Sette condanne a luglio, oggi la motivazione. Per il giudice in quella occasione dei normali cittadini compirono atti di “disumana violenza” perché spinti da un odio etnico nei confronti degli “zingari”

A luglio il giudice Paola Trovati condannò sei persone (una settima è stata condannata più avanti) per l’incendio appiccato il 10 dicembre 2011 a roulotte e baracche rom alla cascina Continassa.
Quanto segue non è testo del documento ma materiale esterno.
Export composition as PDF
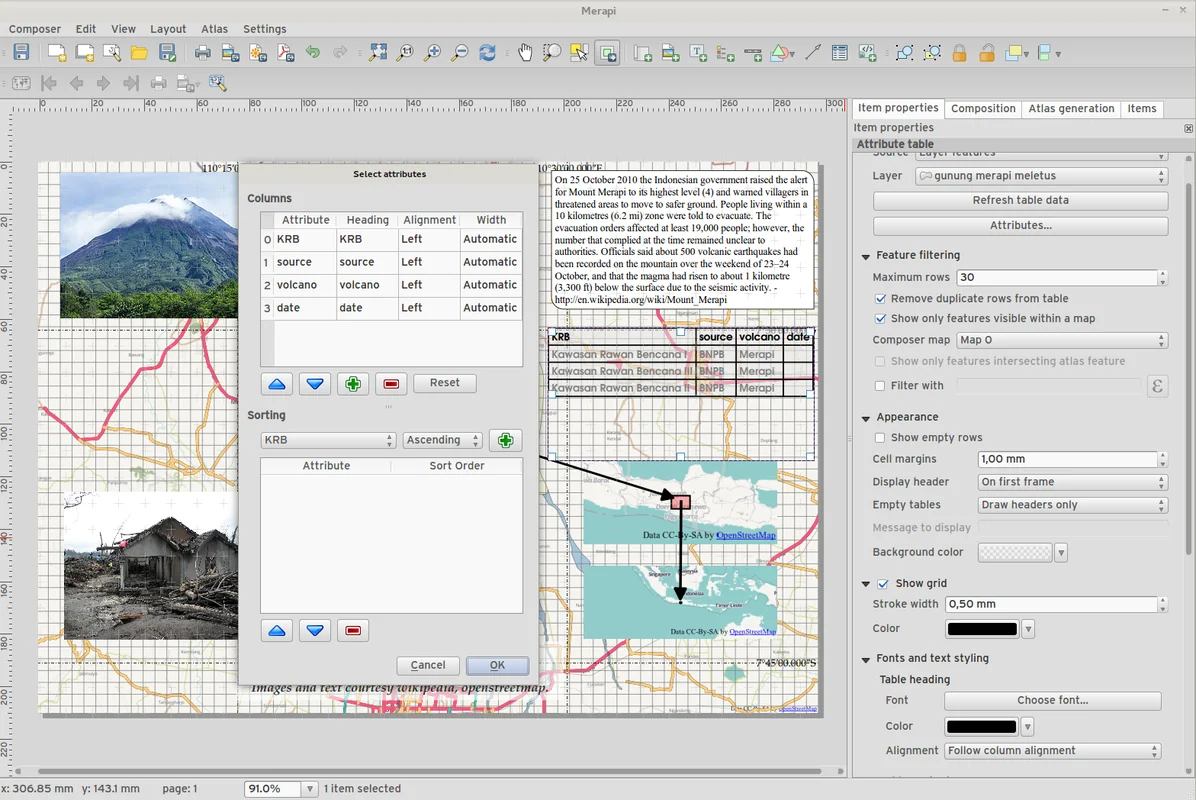coord(286,53)
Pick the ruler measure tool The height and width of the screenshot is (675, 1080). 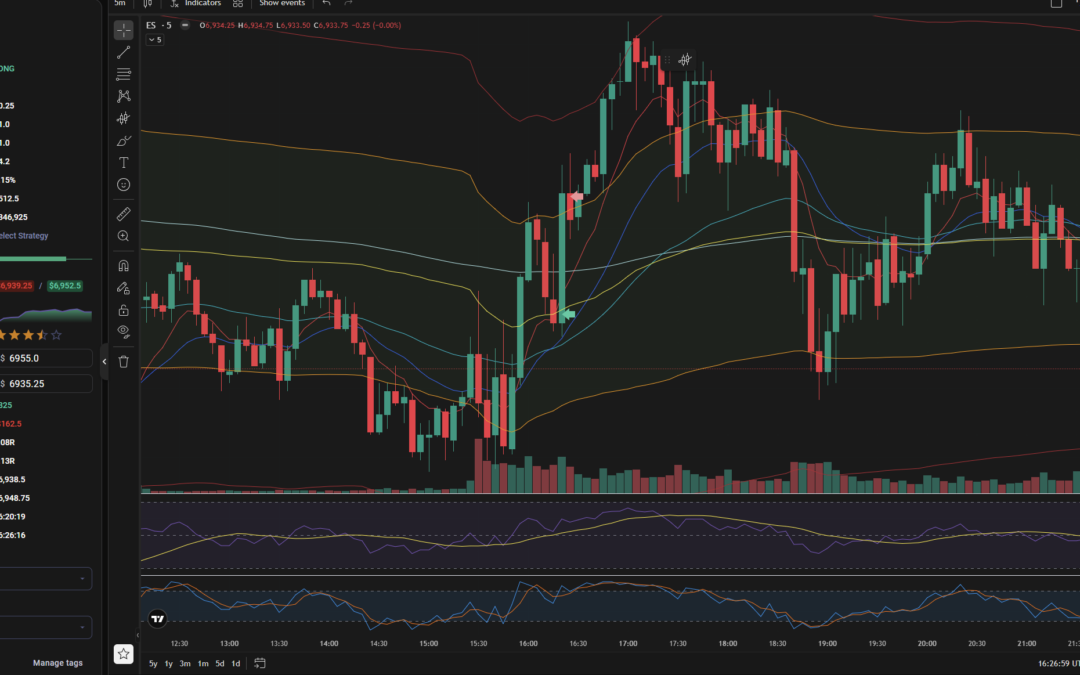(123, 214)
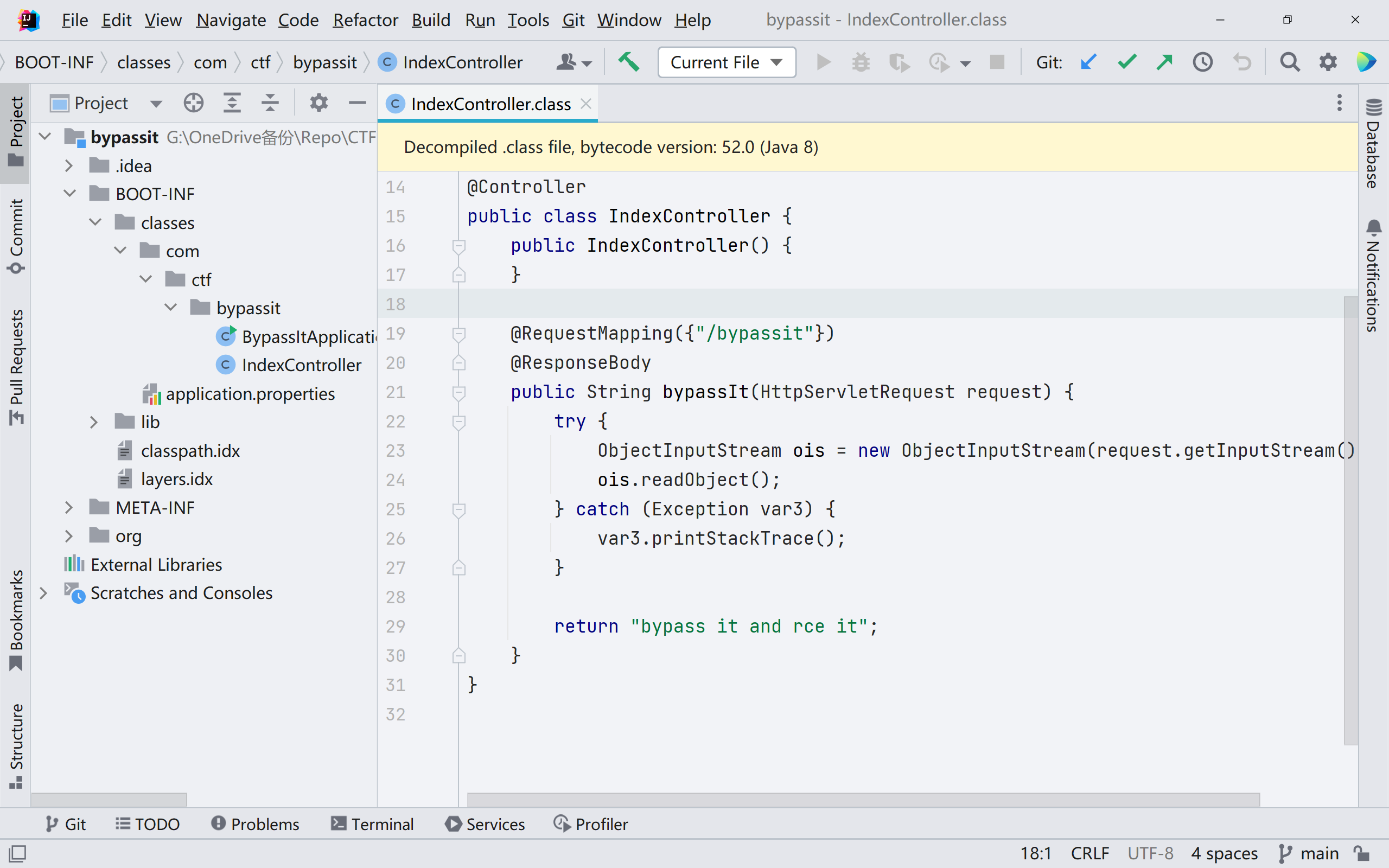1389x868 pixels.
Task: Click the editor horizontal scrollbar
Action: (863, 799)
Un gesto avvenuto durante una manifestazione e dopo la storia di uno stupro inventato da una ragazzina di sedici anni qualche giorno prima. La motivazione, arrivata quest’oggi, parla di un incendio causato da un profondo odio etnico nei confronti degli “zingari” che quel giorno portò dei “normali cittadini” a compiere atti definiti come di “disumana violenza”.

Il rogo alla Continassa fu appiccato dopo che una ragazzina di 16 anni denunciò una violenza sessuale subita nel quartiere Vallette. Disse che erano stati due rom e per questo, durante una manifestazione di solidarietà nei suoi confronti, decine di persone si staccarono dal serpentone avviandosi verso il campo nomadi della Continassa. Ci vollero un paio d'ore per i vigili del fuoco per spegnere le fiamme accese. Qualche giorno più tardi la sedicenne confessò di essersi inventata tutto.

Inizialmente per il rogo vennero accusate otto persone, tutte appartenenti a gruppi ultras della Juventus. Sette furono condannate a luglio, quasi quattro anni dopo l’incendio, una fu assolta “per non aver commesso il fatto”.